Reality Check - environment

E: The Environmental Magazine, Sept, 2000 by Ross Gelbspan

The Global Warming Debate Is Over. It's Real, Inexorable, and Headed Our Way

IN 1995, MORE THAN 2,000 SCIENTISTS FROM 100 COUNTRIES REPORTED TO THE UNITED NATIONS THAT OUR BURNING OF OIL, COAL AND NATURAl, GAS IS CHANGING THE EARTH'S CLIMATE. Five years later, many of the same researchers are very troubled by two things: The climate is changing much more quickly than they projected even a few years ago; and the systems of the planet are far more sensitive to even a very small degree of warming than they had realized.

The long-anticipated federal report "Climate Change in America," was first leaked to the press last June, and it forecast a dire future of disappearing alpine meadows, loss of coastal wetlands and barrier islands, and a dangerous upsurge in insect-borne diseases such as malaria. Forests will be replaced with grasslands, said the government study, and water quality problems will mount. Average U.S. temperatures, the report said, will rise by five to 10 degrees Fahrenheit (F) by the end of the 21st century.

In March, researchers at the National Climatic Data Center also published alarming findings: Until the mid-1970s, the planet had been warming by one degree F per century--a rate at which most ecosystems can adapt. But for the last 20 years, Earth has instead been warming by four degrees F per century.

That same month, researchers announced that absorption of heat in the deep oceans over the last 40 years had temporarily masked the rapidly rising temperature of the planet. The findings prompted a number of scientists to revise upward their projections of future warming.

Unintentionally, we have already set in motion massive systems with huge amounts of inertia that had kept them relatively hospitable for the last 10,000 years. We have reversed the carbon cycle by about 400,000 years. We have heated the deep oceans. We have loosed a wave of violent and chaotic weather. We have altered the timing of the seasons. We are living on a very precarious out-cropping of stability, and the evidence is everywhere around us.

A Dose of Reality

Why, then, is there any doubt in the public mind about the reality of climate change? And why is this E Magazine article necessary? Why send reporters to 10 global "hot spots"--from New York City to Fiji--for firsthand progress reports on the warming world? The answer lies in the millions of dollars spent by a shrinking number of industry players to maintain the illusion of "scientific uncertainty." Also to blame is the U.S. press, which has been too lazy to look at the science and too intimidated by the fossil fuel lobby to tell the truth.

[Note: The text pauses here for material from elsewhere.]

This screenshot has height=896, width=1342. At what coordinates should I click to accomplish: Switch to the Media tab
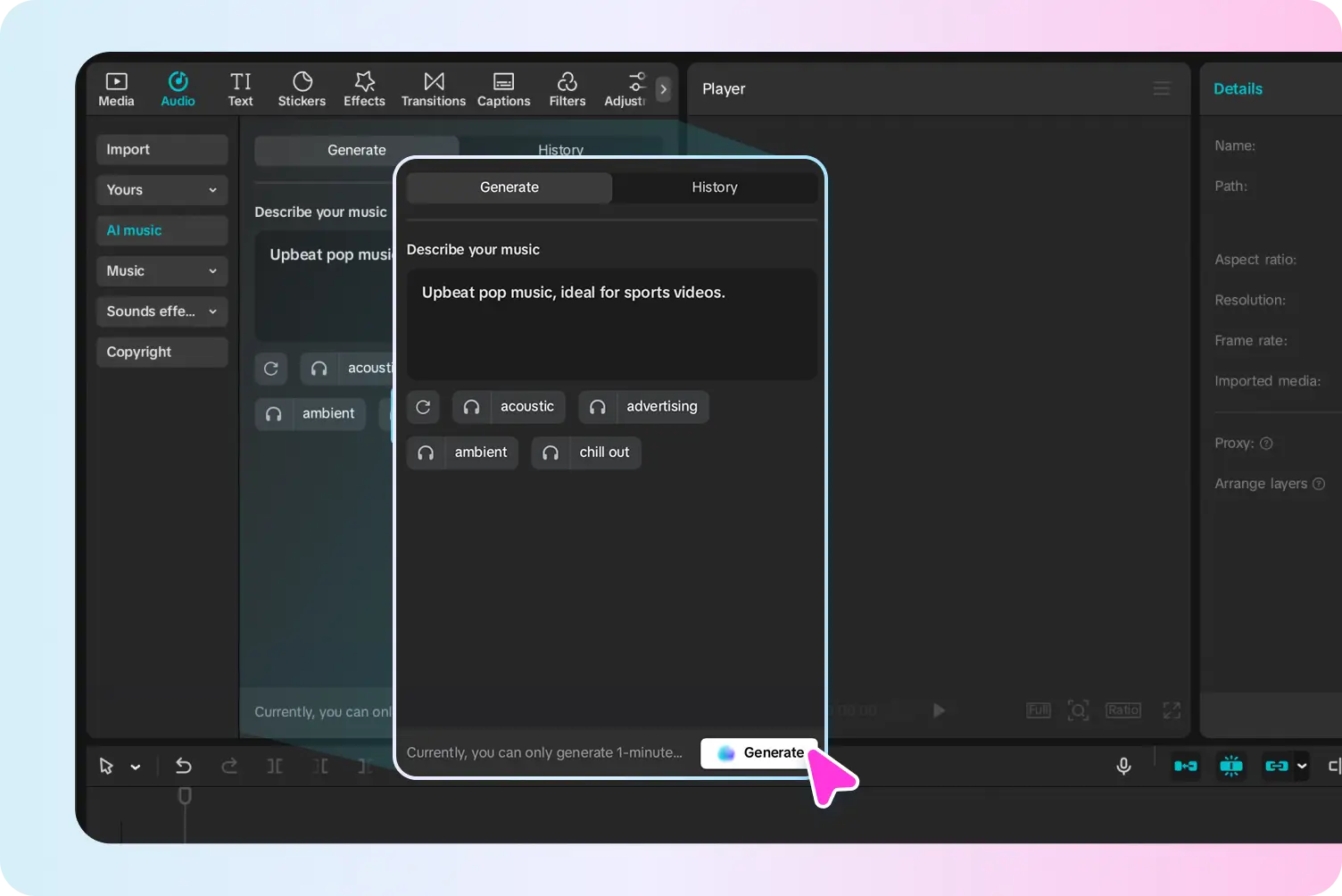pyautogui.click(x=116, y=88)
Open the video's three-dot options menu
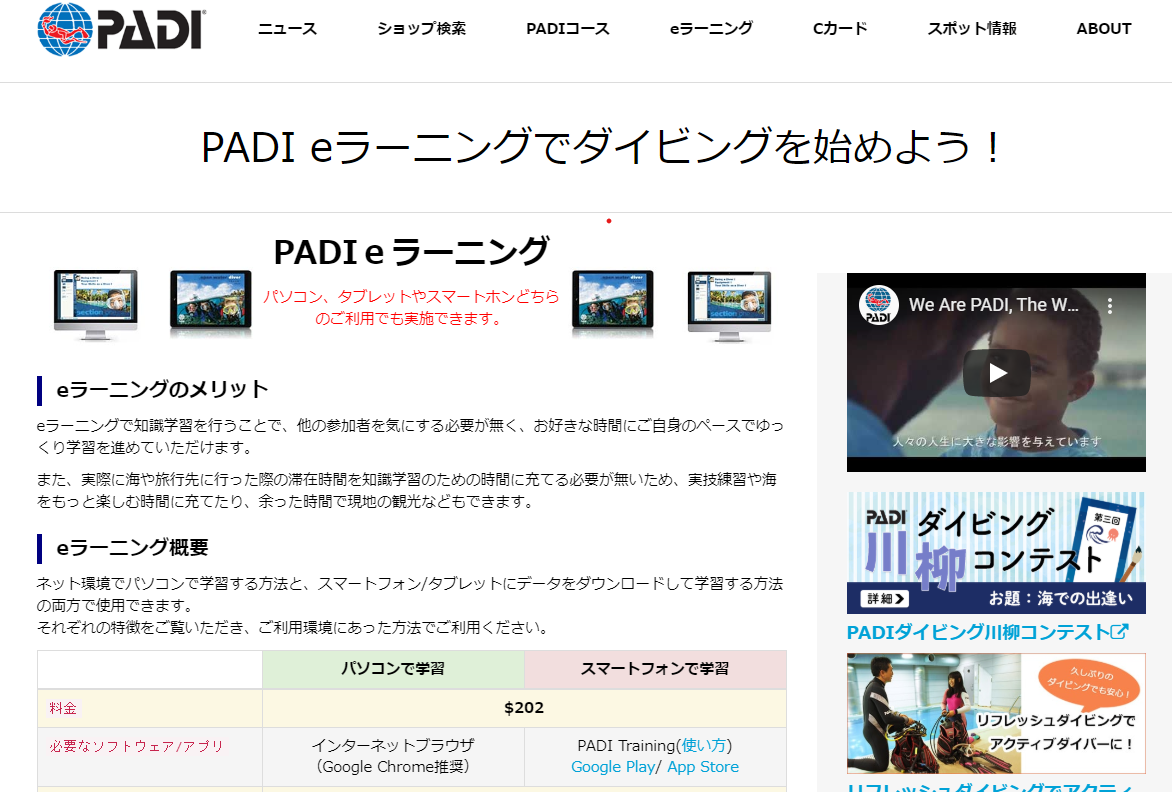 [x=1108, y=305]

Even as villagers in Mozambique buried casualties of the horrendous rains that swamped the country last spring, ExxonMobil declared in an ad on the op-ed page of The New York Times: "Some ... claim that humans are causing global warming, and they point to storms or floods to say that dangerous impacts are already under way. Yet scientists remain unable to confirm either contention." But that is categorically untrue.

The Greening Earth Society, a creation of the Western Fuels Coal Association, takes a slightly different tack. Citing the opinion of a few "greenhouse skeptics"--most of whom are on its payroll--Western Fuels trumpets the idea that more warming and more carbon dioxide ([CO.sub.2]) is good for us because it will promote plant growth and create a greener, healthier natural world.

They forget to mention that peer-reviewed science indicates the opposite. While enhanced [CO.sub.2] creates an initial growth spurt in many trees and plants, their growth subsequently flattens and their food and nutrition value plummets. As enhanced carbon dioxide stresses plant metabolisms, they become more prone to disease, insect attacks and fires.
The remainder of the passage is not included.